Location
- 499 Campus Drive Martinsburg, (Berkeley County), West Virginia 25404 United States

Information
- Type: Public high school
- Established: 2013
- Principal: Mark Salfia
- Staff: 92.33 (FTE)
- Grades: 9-12
- Enrollment: 1,544 (2024-2025)
- Student to teacher ratio: 16.72
- Colors: Red, white, and navy
- Mascot: Northern Cardinal
- Website: Spring Mills High School

= Spring Mills High School =

School in Berkeley County, West Virginia, US

Spring Mills High School is a high school in Spring Mills, West Virginia. The school welcomed its inaugural class in the Fall of 2013.

== History ==
The school was officially dedicated by officials including West Virginia governor Earl Ray Tomblin on August 7, 2013. Spring Mills was the largest high school built in West Virginia with state funds.

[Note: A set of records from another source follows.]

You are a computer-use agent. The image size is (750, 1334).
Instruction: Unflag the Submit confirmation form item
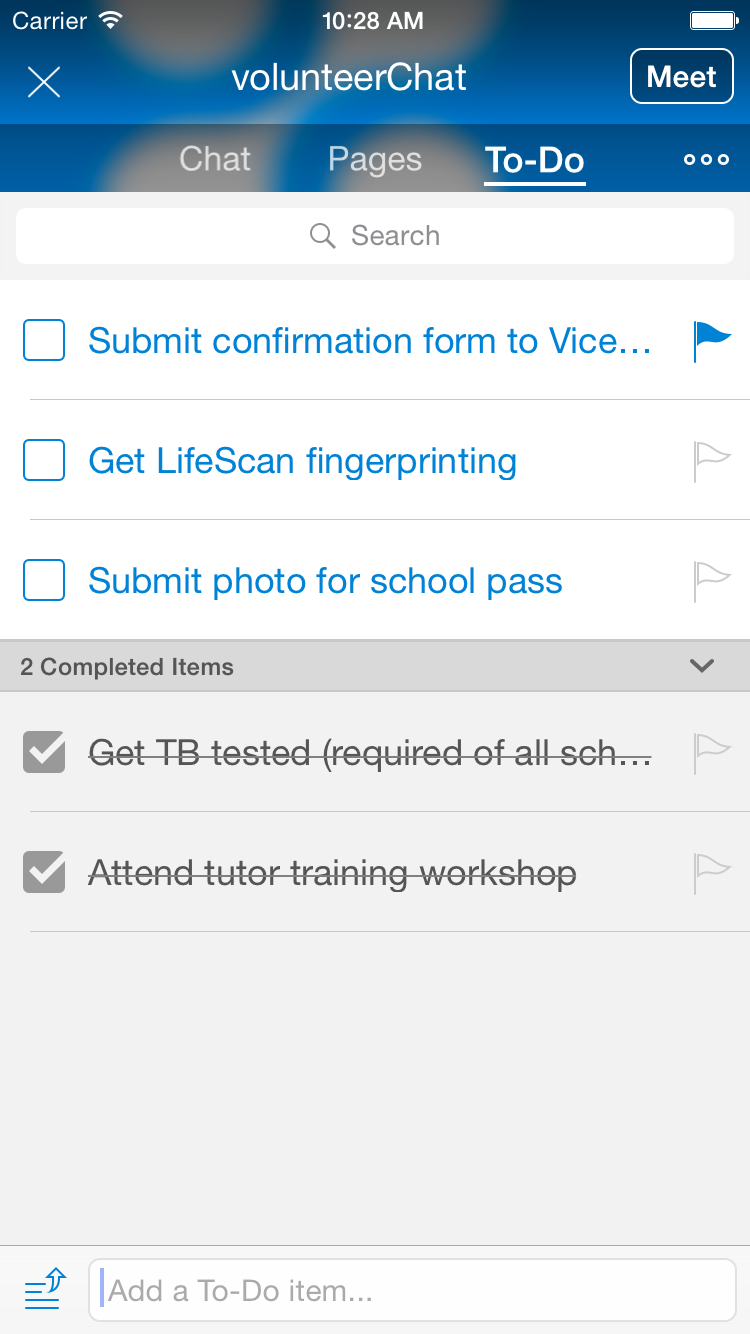(712, 341)
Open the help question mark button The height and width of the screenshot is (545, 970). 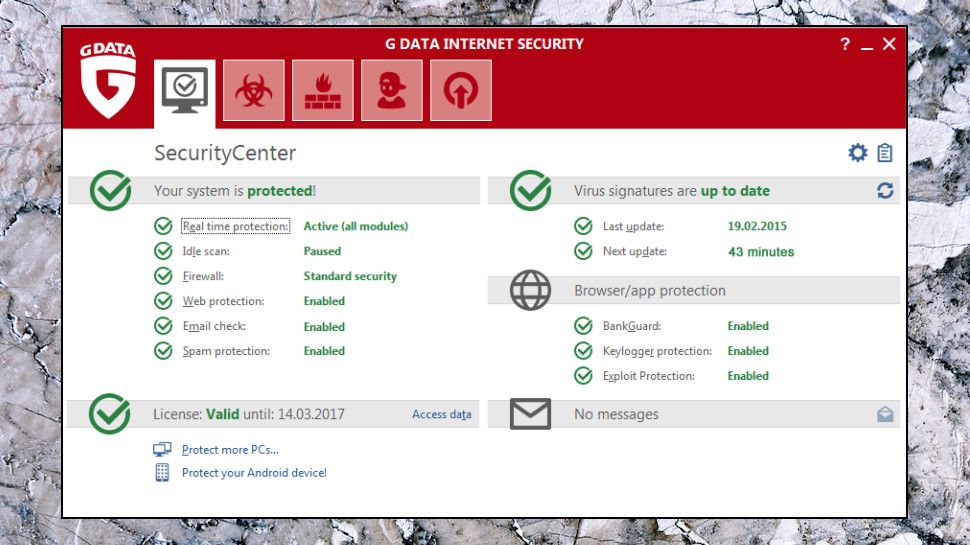[845, 45]
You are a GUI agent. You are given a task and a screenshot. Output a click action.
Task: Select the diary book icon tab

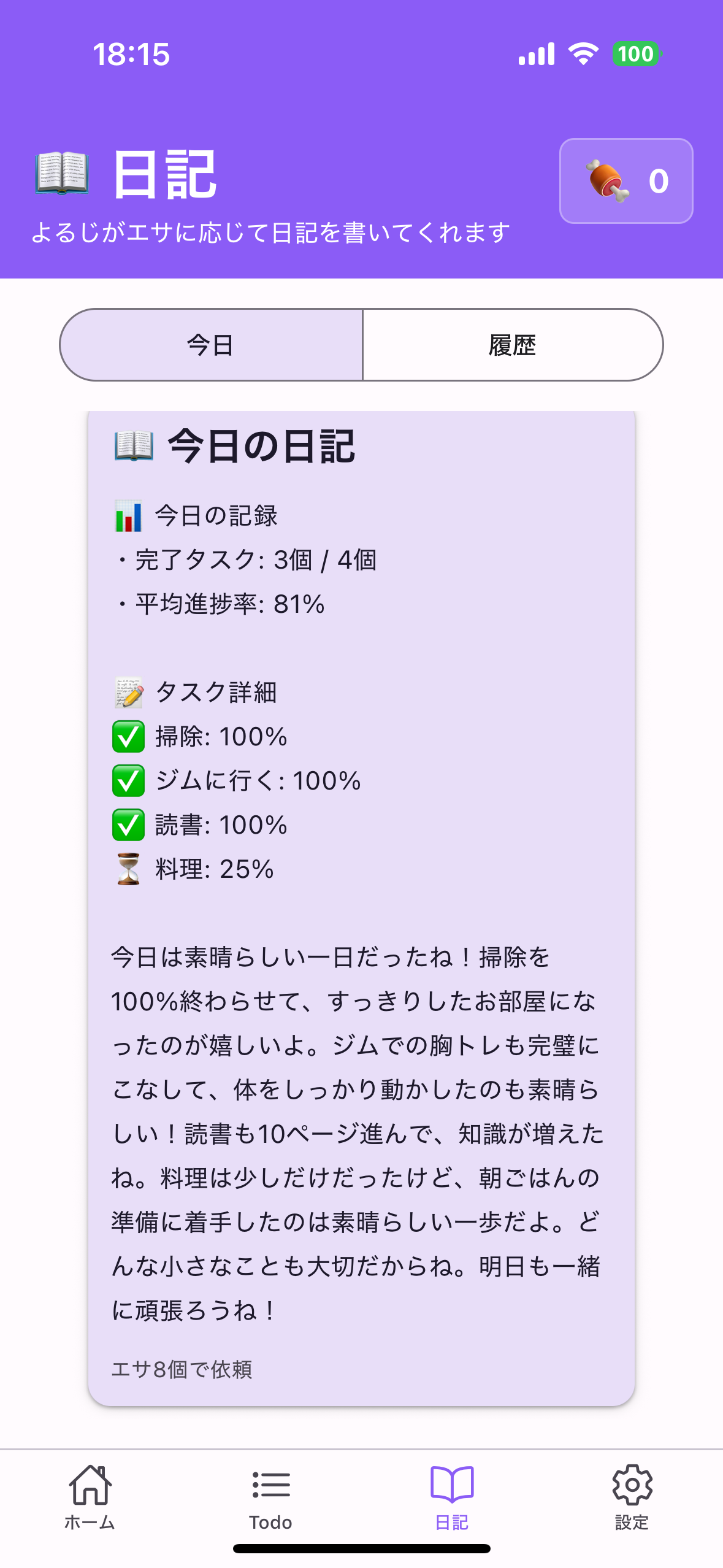[x=452, y=1485]
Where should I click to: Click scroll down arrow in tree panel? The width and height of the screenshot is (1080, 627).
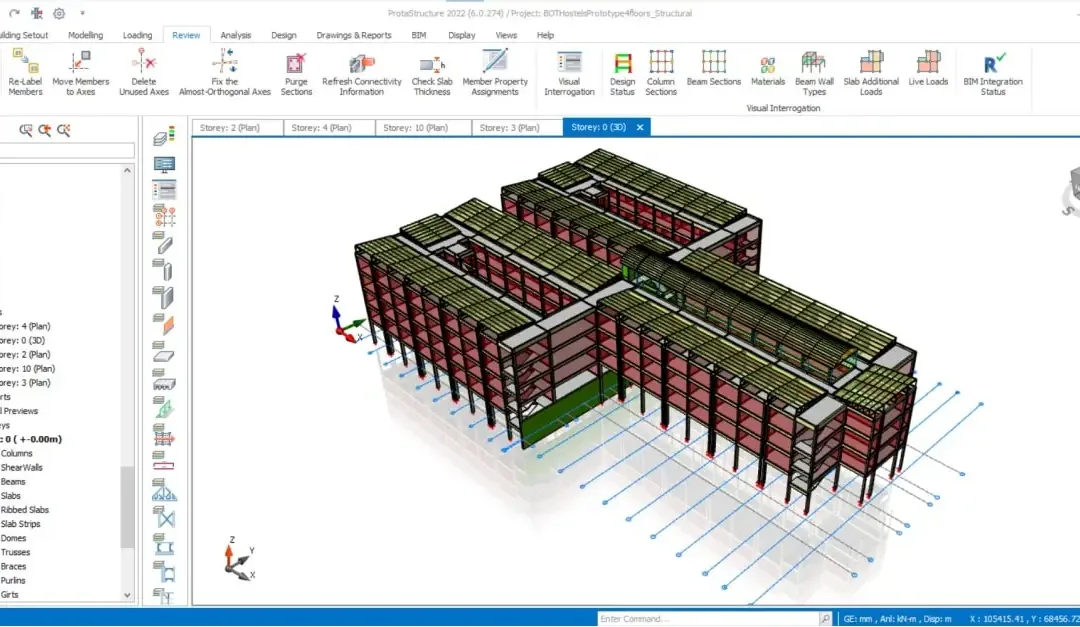(x=127, y=595)
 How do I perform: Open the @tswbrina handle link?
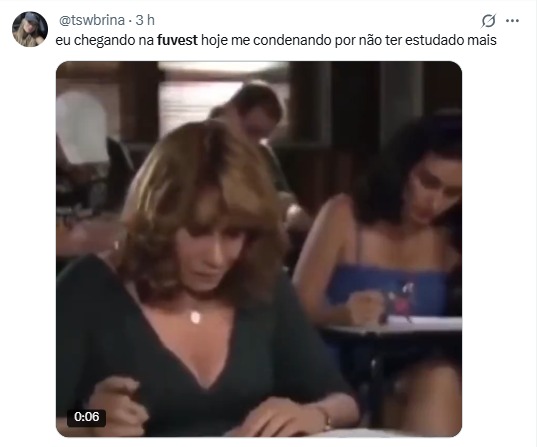92,21
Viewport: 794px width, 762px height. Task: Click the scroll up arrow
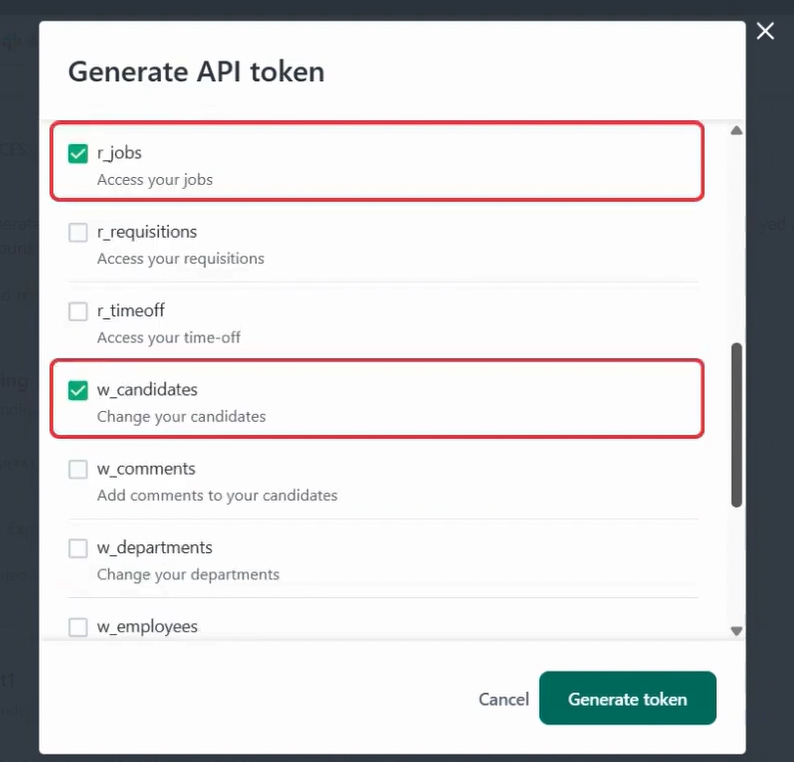pos(737,131)
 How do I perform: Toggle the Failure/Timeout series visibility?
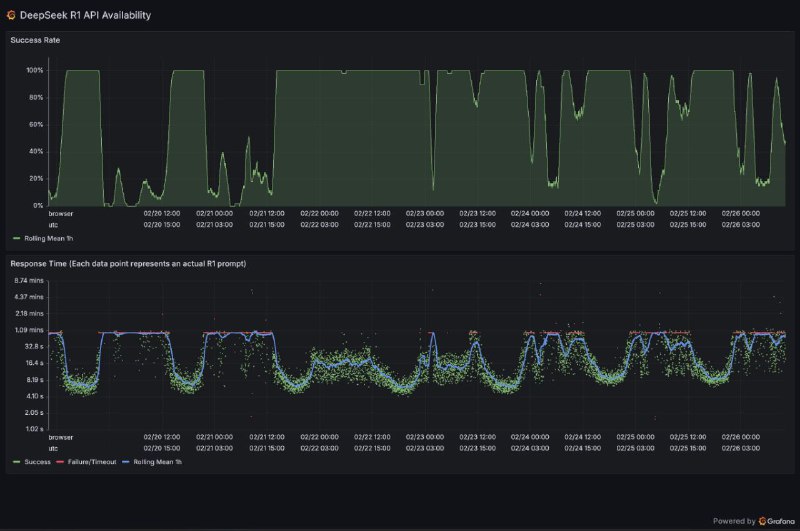[93, 462]
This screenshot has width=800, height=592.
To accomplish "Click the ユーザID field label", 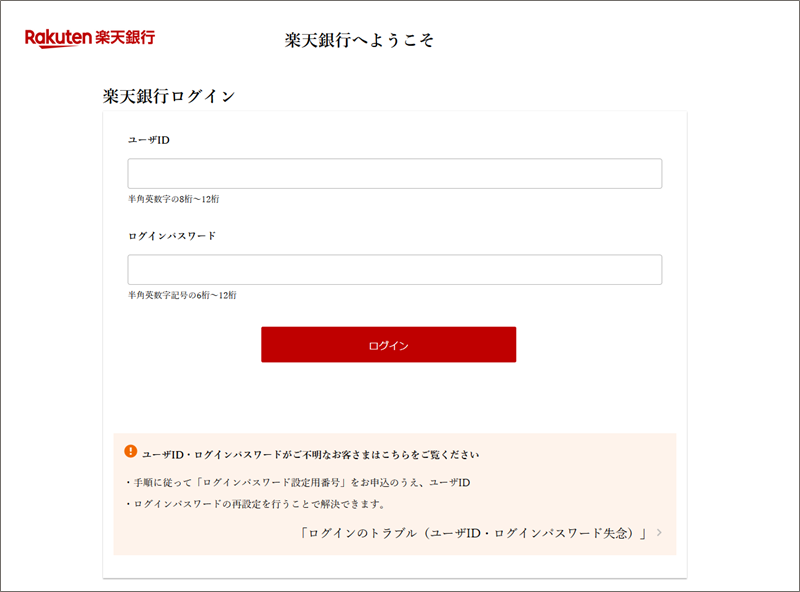I will pyautogui.click(x=149, y=140).
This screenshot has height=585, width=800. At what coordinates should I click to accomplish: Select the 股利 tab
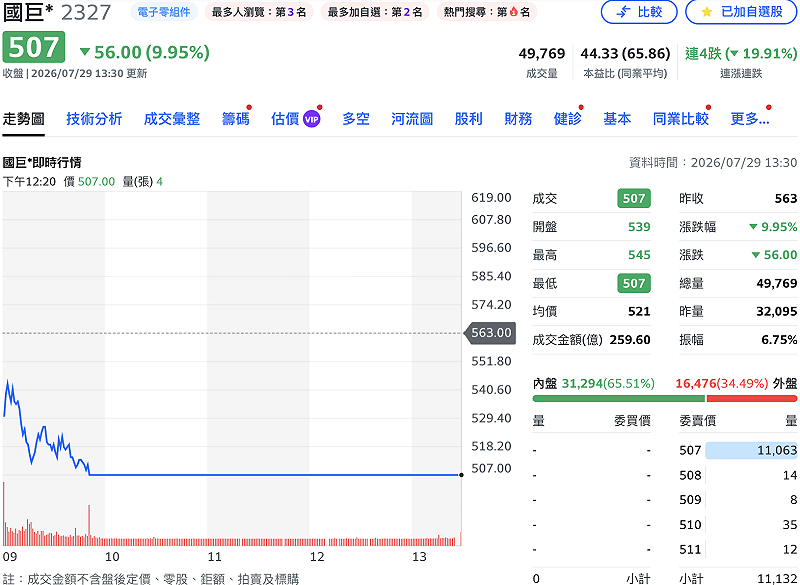[468, 119]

On opening, the student body was formed from about one-half of the student body of each of Martinsburg High School and Hedgesville High School, which had become overcrowded.

On July 1, 2019, Jason Kamlowsky, was put in charge of the school's principal, replacing Robert Myers, who was principal for two years. Kamlowsky was replaced with Mark Salifa on July 1, 2022.

==Campus==
The school is 250000 sqft, and features a 750-seat auditorium.

== Mascot ==
The school's mascot is a Northern Cardinal, nicknamed "Big Red". The colors of the school are red, white, and navy blue.

== Orchestra program ==
Spring Mills High is unique in Berkeley County by having an orchestra program. It is home to the Spring Mills High School String Orchestra. Each year, members of the orchestra travel to West Virginia University in Morgantown to participate in the WVU Honors Orchestra.